The notebooks are rendered as a Jupyter Book here.

Setup

After you download this repository, follow these steps to run the notebooks. You'll need to install conda -- I use miniconda.

Create an environment text-env from the environment.yml file to install the relevant Python packages:

conda env create -f environment.yml

Activate that environment:

conda activate text-env

I believe the environment.yml file will install the pip packages, but if it doesn't then install them inside the conda environment:

pip install whatlies[all] jupyter-book linkify-it-py ghp-import

(whatlies is necessary for the running notebooks, but the other packages are only needed to render the Jupyter Book.)

Open jupyter (I use Jupyter Lab):

jupyter lab

Then you'll be able to open and run the notebooks from your web browser.

Render Jupyter Book

This renders the html files, then pushes them to the gh-pages branch of the GitHub repository.

jupyter-book build .
ghp-import -n -p -f _build/html

Data

I use gensim to programmatically download pretrained GloVe vectors; this may take time the first time you do it. Historical word vectors need to be downloaded manually from https://nlp.stanford.edu/projects/histwords/, placed in a subdirectory (I used historical-embeddings/) and unzipped.

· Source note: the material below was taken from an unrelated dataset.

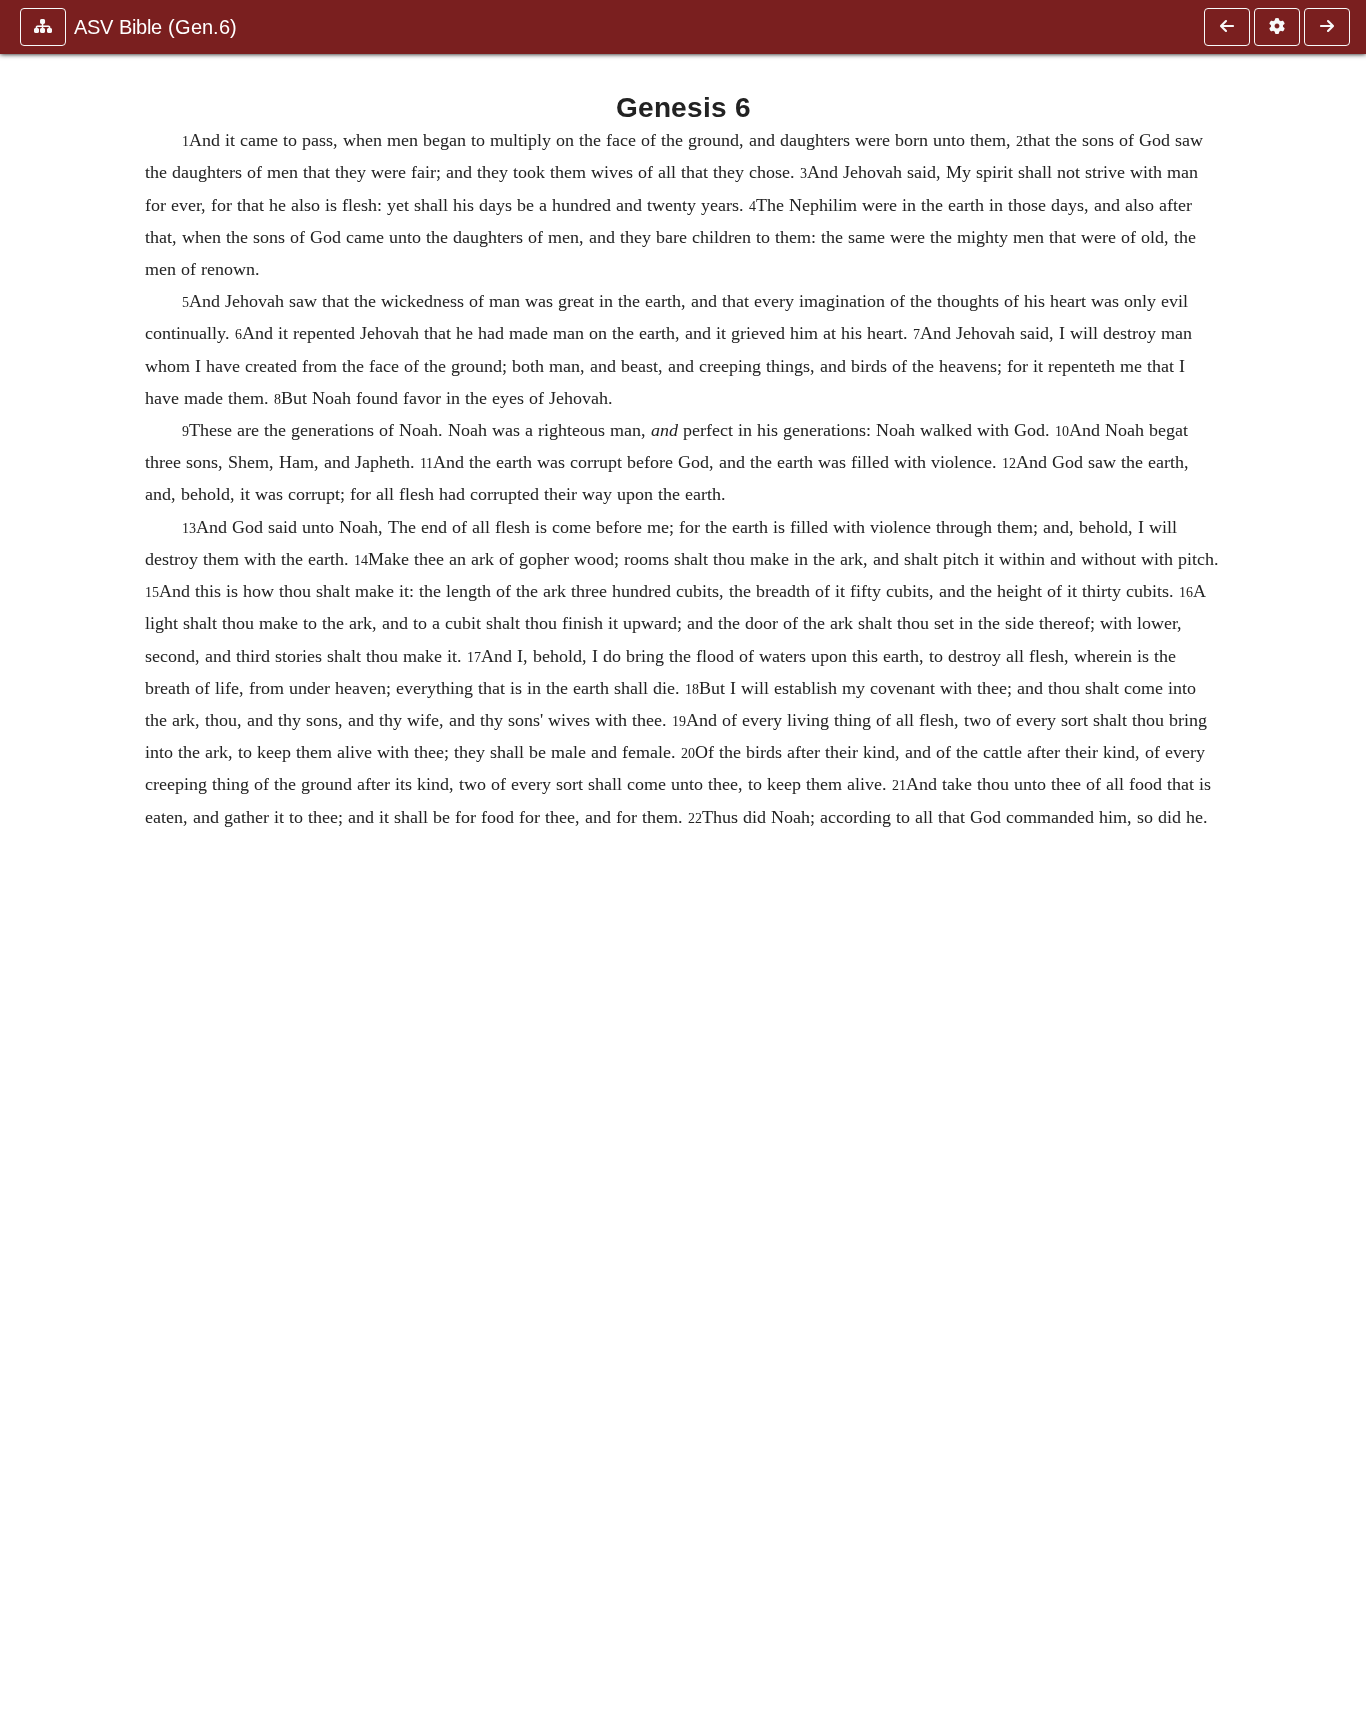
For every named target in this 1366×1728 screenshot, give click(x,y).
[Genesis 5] (1227, 27)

The wikipedia Python package downloads individual wikipedia pages. It's only appropriate for downloading a handful of pages at a time -- if you need more data there are better and nicer ways to get it.

Acknowledgements

This work wouldn't be possible without the papers and code it builds on. I've linked directly to many references in the notebooks, but I'm especially grateful to Dustin Stoltz and Marshall Taylor, Alina Arseniev-Koehler and Jacob Foster, Pedro Rodriguez and Arthur Spirling, Austin Kozlowski et al, and William Hamilton et al. Sharing research code isn't easy, but it's so helpful.

Neither would this be possible without high quality packages. gensim, by Radim Řehůřek (RaRe Technologies) and whatlies by Vincent D. Warmerdam, Thomas Kober, and Rachael Tatman (Rasa) were essential, as was the PyData stack (NumPy, Pandas, Seaborn, etc). Melanie Walsh's Intro to Cultural Analytics & Python inspired me to use Jupyter Book.

Kate Stovel, the UW Gender and Sexuality Graduate Research Cluster, and the CSDE Computational Demography Working Group all provided feedback on early versions of these ideas and experiments. Jeff Lockhart put up with my incessant Python-related questions.

Partial support for this research came from a Shanahan Endowment Fellowship and a Eunice Kennedy Shriver National Institute of Child Health and Human Development training grant, T32 HD101442-01, to the Center for Studies in Demography & Ecology at the University of Washington.